[Collected data entries]
════════
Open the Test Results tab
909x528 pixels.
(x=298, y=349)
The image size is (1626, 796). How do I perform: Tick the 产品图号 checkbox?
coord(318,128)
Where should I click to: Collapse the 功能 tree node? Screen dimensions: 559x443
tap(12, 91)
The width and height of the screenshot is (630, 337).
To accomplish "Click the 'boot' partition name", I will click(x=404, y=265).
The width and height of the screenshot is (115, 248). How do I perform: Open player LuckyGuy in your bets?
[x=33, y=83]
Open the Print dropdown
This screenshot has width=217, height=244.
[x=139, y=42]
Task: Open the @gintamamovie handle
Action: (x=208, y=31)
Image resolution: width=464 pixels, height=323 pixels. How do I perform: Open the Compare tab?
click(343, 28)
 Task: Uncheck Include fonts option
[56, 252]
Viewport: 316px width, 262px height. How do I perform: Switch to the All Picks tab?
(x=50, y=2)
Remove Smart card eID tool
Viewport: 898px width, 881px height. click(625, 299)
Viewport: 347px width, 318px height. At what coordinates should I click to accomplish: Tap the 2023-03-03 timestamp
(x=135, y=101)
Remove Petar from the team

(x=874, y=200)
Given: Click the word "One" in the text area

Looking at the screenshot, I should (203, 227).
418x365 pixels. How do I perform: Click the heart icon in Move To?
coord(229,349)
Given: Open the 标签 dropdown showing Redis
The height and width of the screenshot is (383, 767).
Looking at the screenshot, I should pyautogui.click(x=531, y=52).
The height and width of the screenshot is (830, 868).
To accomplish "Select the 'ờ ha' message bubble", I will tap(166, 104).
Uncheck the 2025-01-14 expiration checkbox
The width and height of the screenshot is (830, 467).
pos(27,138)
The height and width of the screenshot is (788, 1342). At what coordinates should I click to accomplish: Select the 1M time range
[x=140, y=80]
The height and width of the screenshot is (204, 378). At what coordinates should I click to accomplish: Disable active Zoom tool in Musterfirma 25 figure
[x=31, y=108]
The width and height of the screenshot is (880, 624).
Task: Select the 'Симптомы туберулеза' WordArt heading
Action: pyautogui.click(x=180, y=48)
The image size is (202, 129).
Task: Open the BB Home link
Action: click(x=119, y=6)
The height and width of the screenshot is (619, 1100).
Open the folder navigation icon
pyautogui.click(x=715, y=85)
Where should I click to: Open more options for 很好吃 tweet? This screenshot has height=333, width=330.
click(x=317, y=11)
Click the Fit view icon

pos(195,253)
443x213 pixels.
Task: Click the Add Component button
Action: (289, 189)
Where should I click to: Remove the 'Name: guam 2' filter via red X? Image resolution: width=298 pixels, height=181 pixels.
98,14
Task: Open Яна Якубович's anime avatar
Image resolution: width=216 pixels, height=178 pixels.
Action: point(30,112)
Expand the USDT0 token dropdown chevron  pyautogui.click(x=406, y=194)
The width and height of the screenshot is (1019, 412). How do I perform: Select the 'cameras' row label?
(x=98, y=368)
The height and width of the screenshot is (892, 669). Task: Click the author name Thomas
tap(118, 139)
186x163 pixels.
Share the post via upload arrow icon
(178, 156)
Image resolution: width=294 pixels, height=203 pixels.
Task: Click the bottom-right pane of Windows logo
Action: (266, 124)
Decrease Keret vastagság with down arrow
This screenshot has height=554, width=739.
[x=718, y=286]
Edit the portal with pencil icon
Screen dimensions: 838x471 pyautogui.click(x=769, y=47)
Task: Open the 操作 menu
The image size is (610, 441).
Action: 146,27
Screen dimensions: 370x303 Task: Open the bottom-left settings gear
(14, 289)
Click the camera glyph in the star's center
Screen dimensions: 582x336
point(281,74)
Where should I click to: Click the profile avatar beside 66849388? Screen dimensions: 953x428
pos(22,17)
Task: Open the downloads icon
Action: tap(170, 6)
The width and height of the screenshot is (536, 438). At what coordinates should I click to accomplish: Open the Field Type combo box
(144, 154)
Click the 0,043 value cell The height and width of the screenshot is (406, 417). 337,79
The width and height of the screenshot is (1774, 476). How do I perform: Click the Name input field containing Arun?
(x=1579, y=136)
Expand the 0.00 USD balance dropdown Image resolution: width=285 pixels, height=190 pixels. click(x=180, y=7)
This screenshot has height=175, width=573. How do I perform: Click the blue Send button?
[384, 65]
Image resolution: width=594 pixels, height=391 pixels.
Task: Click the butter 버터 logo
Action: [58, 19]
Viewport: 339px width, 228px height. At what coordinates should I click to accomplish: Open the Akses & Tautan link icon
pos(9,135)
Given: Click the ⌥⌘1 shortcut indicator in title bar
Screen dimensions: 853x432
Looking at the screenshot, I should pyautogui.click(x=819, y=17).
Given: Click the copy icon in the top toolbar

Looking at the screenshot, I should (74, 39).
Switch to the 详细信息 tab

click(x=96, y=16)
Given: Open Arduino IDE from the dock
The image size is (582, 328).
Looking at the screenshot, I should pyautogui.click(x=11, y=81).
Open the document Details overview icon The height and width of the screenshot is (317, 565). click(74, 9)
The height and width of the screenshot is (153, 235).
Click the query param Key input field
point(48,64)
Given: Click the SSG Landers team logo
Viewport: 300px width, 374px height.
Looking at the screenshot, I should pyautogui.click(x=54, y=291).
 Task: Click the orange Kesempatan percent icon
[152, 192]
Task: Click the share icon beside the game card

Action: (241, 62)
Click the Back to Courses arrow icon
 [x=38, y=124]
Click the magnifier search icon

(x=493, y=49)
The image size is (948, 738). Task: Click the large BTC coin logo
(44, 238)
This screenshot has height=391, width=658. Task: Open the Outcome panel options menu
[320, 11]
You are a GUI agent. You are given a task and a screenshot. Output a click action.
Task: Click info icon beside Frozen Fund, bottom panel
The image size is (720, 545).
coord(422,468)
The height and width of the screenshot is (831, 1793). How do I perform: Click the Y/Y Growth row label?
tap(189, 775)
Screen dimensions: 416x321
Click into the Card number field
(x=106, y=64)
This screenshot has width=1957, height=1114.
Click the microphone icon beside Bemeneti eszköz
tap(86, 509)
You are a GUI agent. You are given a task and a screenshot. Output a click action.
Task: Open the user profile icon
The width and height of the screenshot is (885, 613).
════════
§ YOUR ASSIGNMENT:
In the records above, how many lines hold the string "Expand"? Reply with only the number.

§ EXPECTED OUTPUT:
2